To ameliorate some of the inconsistencies, Resing’s research group manually validates everything twice and uses a standard set of rules to eliminate some of the problems.
Marvin Vestal, the vice president of mass spectrometry platform R&D at Applied Biosystems said that manual validation is not a feasible solution when running high-throughput experiments.
“You have to be able to validate automatically because if you run a million spectra a day, manual validation doesn’t make sense with that amount of data,” said Vestal. “We need to run replicates and see what’s the statistical variation in doing experiments over again.”
Yates addressed the issue of repeating experiments by statistically calculating how many times a shotgun experiment would need to be repeated in order to identify all proteins in the sample.

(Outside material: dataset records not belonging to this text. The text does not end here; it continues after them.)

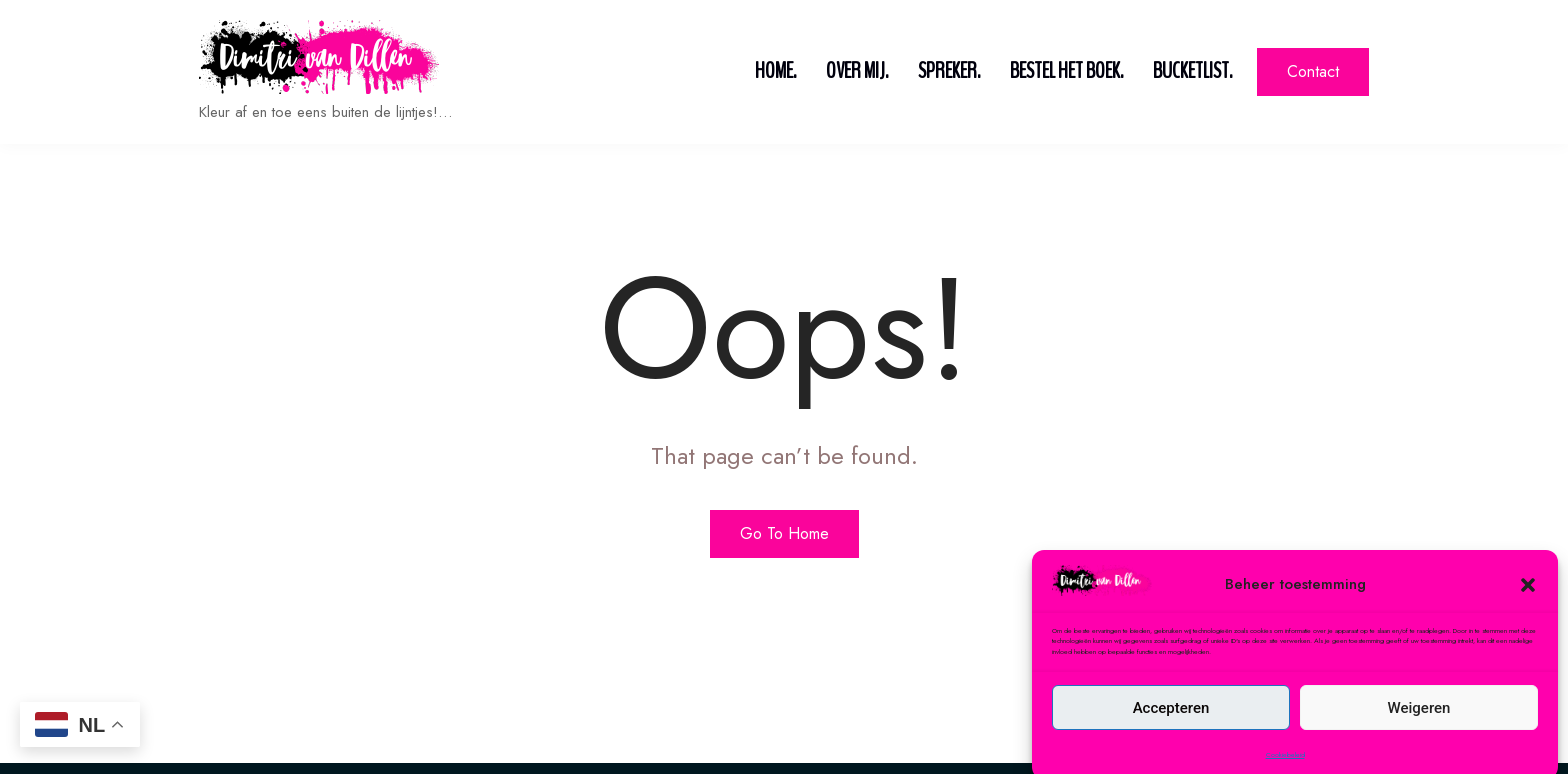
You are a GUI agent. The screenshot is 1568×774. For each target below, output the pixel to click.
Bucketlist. (1192, 71)
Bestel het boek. (1066, 71)
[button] (1528, 611)
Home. (775, 71)
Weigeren (1419, 735)
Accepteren (1171, 735)
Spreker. (949, 71)
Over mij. (857, 71)
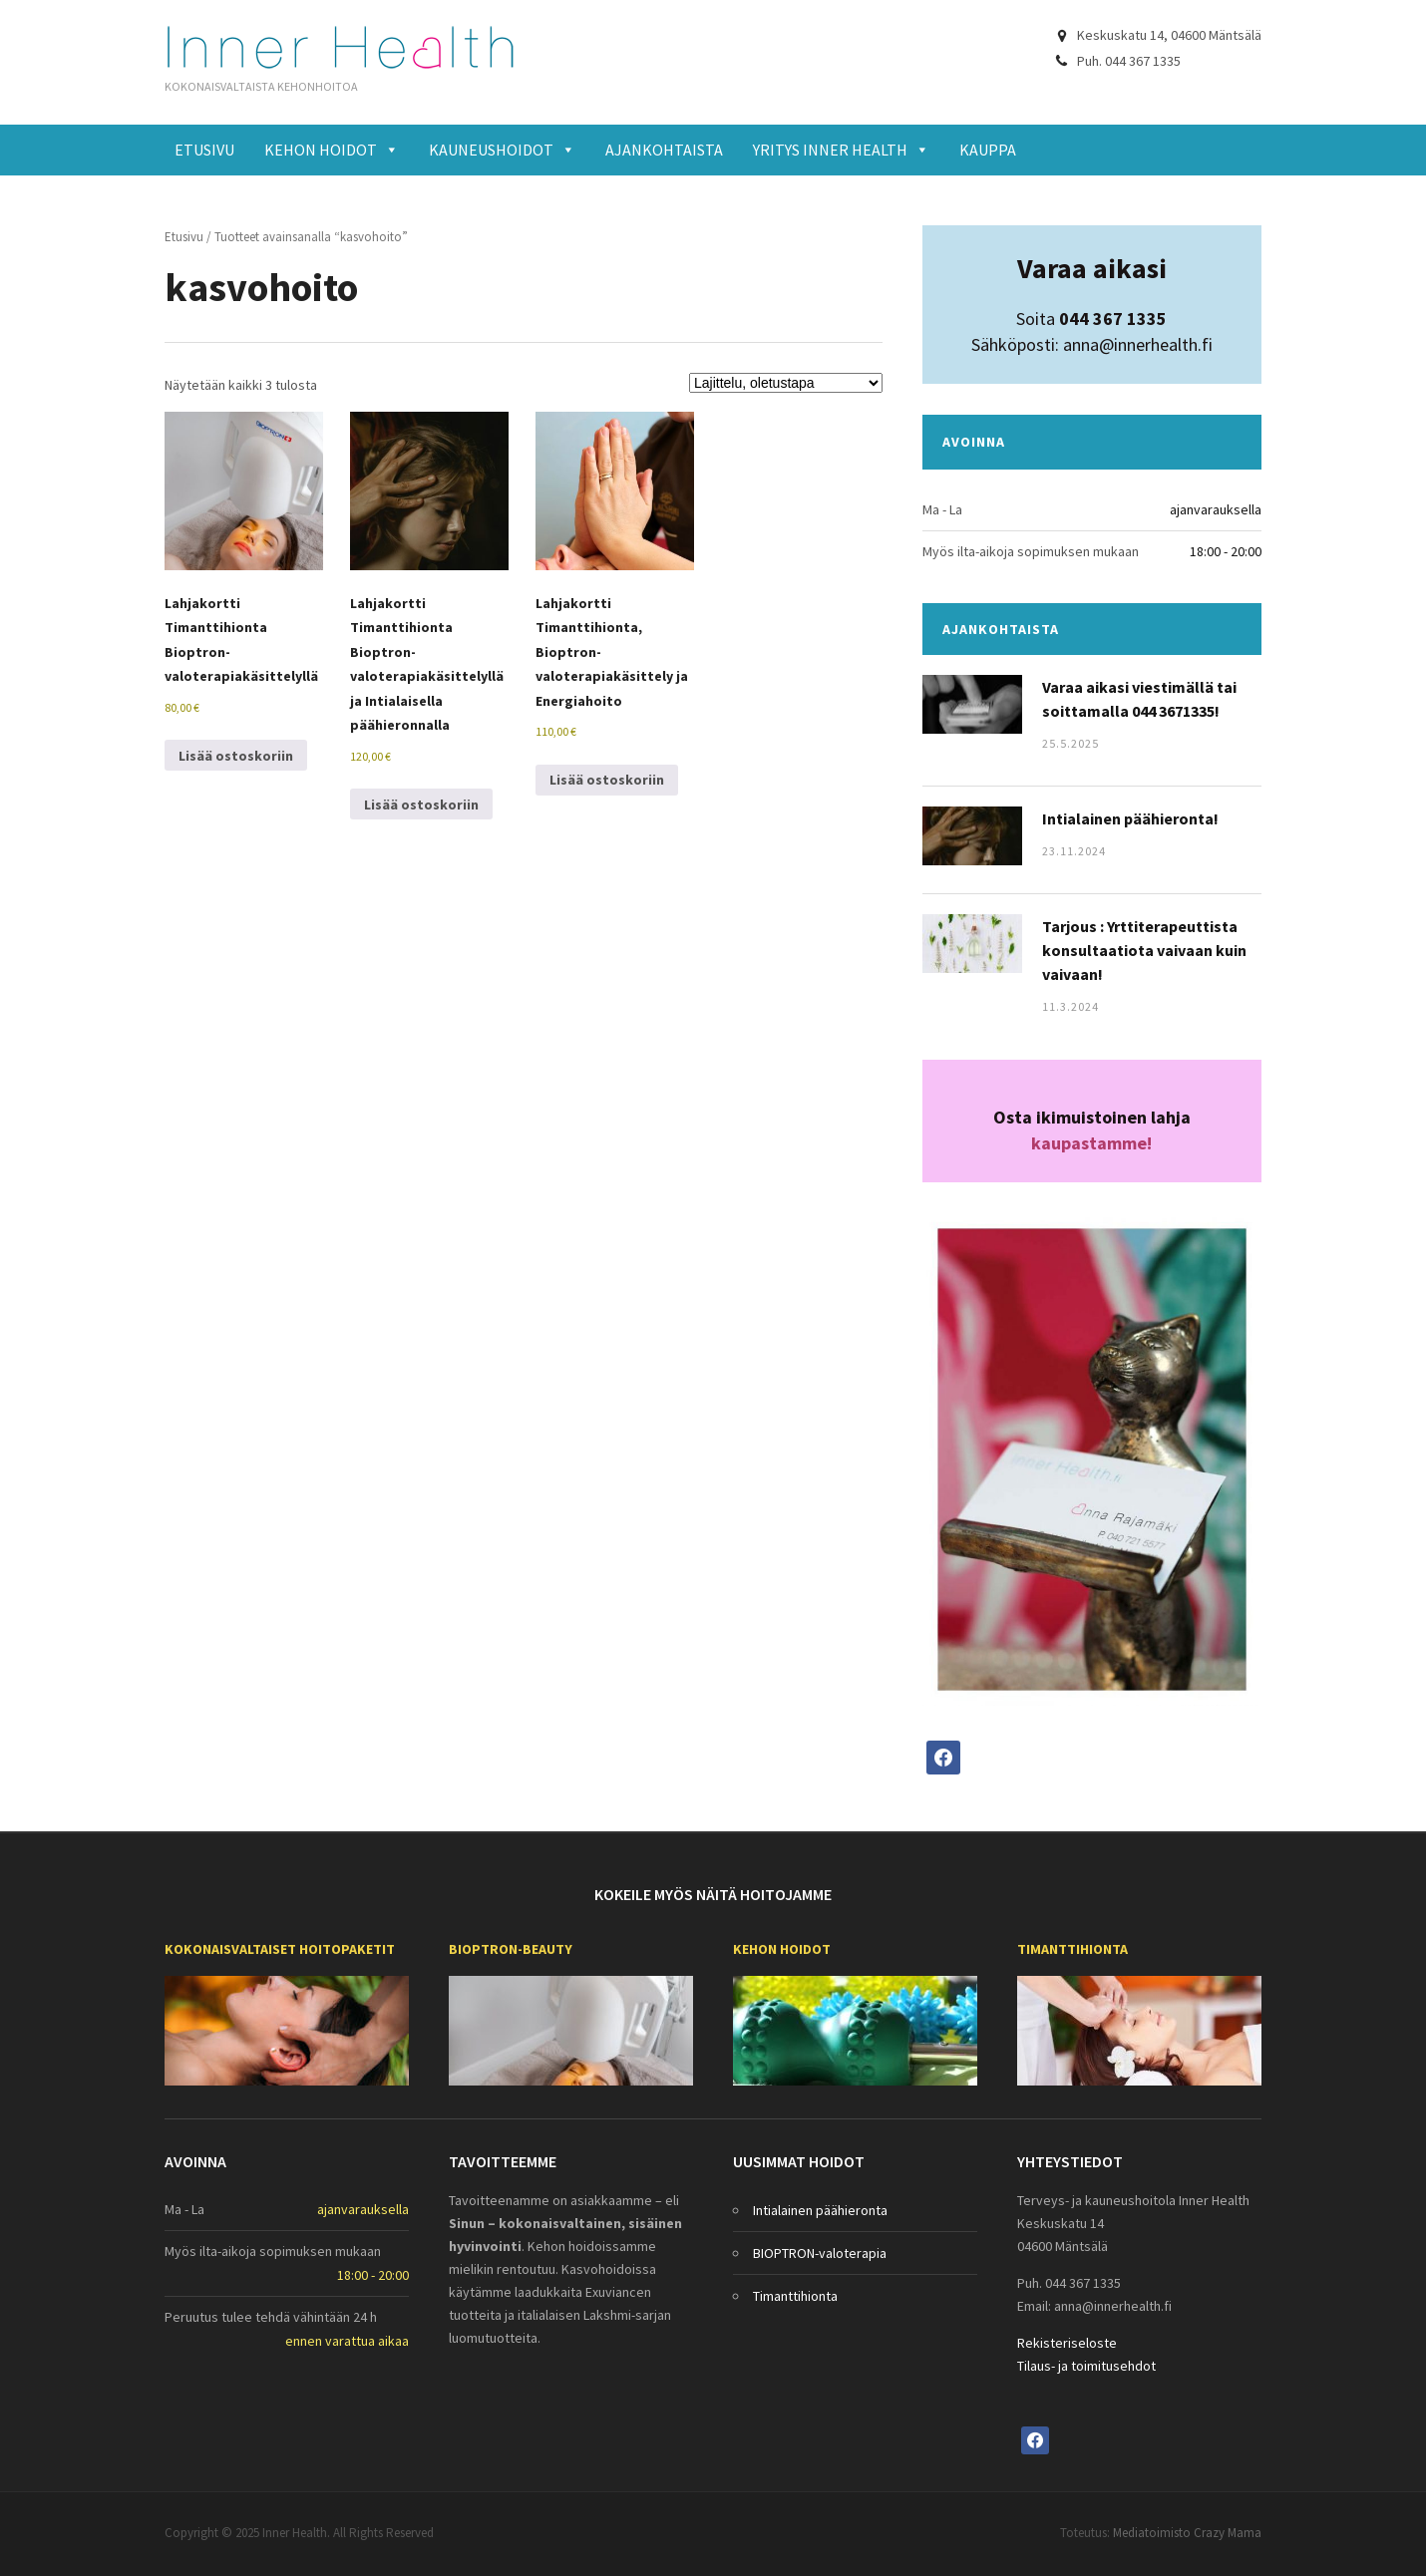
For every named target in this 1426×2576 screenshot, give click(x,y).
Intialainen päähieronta (820, 2210)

He estimated that if the same sample of proteins is run nine times, all the proteins should show up. What he found experimentally was that when a sample was run nine times, 620 of the proteins identified showed up all nine times, while 400 or so were identified only once.
“What this shows is that in samples with more high-abundance proteins, if you want to pick up more low-abundance proteins, you need to repeat the experiment over again and again,” said Yates.
Typically, when a shotgun proteomics experiment is repeated once, only seven to eight percent of proteins overlap, said Yates.
Researchers cautioned against putting data out that has not been carefully validated.
“If we’re not careful, there’s going to be a lot of junk out there,” said Richard Simpson, a professor at the Ludwig Institute in Melbourne, Australia. “We need to clean this up.”
Simpson pointed out that in analyzing data for the Human Plasma Proteome Project, researchers found that 85 to 90 percent of identifications were single hit identifications.
“To me, that’s a worry,” said Simpson.
Simpson suggested that in publishing data, single identifications should be highlighted as such, for example in a table format.
“It’s important that we can share data and we all have a common standard as to the reliability of that data,” said Simpson. “It needs to be reproducible. The most important thing is that what we publish is going to be right.”
Alfred Yergey of the National Institute of Child Health and Human Development concurred that raw mass spectrometry data should be made publicly available.
“Filtering for peak detection is useful, but I think we’re missing the boat by not spending more effort on the mass spectra themselves,” said Yergey. “Coming from the mass spec end of this, rather than the protein biochemistry end, I think one of the big things missing is a really good, hard look at the mass spectra that we used for database searching.”